Growing inside me, growing stronger as I age, is a frantic, fanatical need to repair mechanical devices. There are times when I ve risked my life on a rickety scaffold to measure an outlet temperature from a heat exchanger.
My career is studded with the quick-fix solution to process problems. The quick fix that lost me a $100,000 engineering fee to redesign a fractionation tower. That overpowering desire to impose my will on the inanimate world, regardless of the consequences.

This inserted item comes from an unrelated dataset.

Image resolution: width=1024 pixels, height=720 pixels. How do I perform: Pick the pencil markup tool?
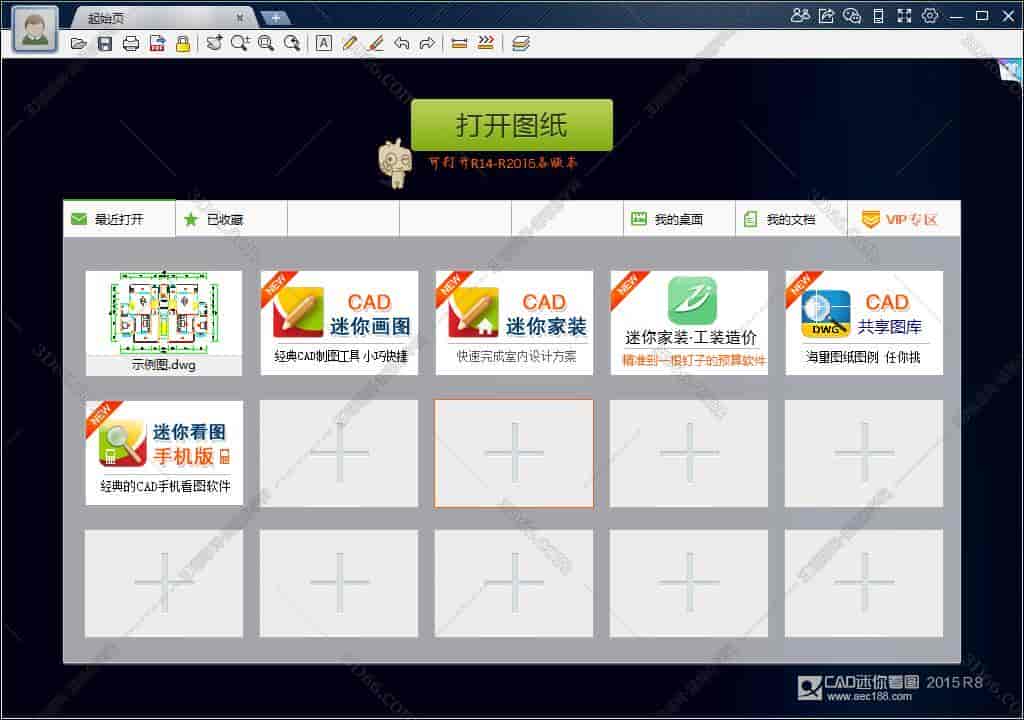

Place: Texaco Refinery, Convent, Louisiana
Time: 11:45 P.M. December 24, 2001
Weather: Cold, windy, rainy
Problem: Premature de-ethanizer flooding
Contract value: $240,000 (U.S.)
Liz, Jerry, Mike, and I were partners in expanding the capacity of a naphtha reformer plant producing aromatic base stocks. The bottleneck was the reboiled de-ethanizer, limited by flooding. Our job was to produce a process design to debottleneck the reformer from 40,000 BSD (barrels per day) up to 50,000 BSD of feed. But I was stymied by the following:
The calculated percent of jet or vapor flood was 65 percent at current feed rates (40,000 BSD).
The calculated percent of downcomer or liquid flood was 70 percent at 40,000 BSD.
The de-ethanizer was known to flood at 41,000 BSD feed.
The tower had been opened twice before, found to be both clean and in good mechanical condition.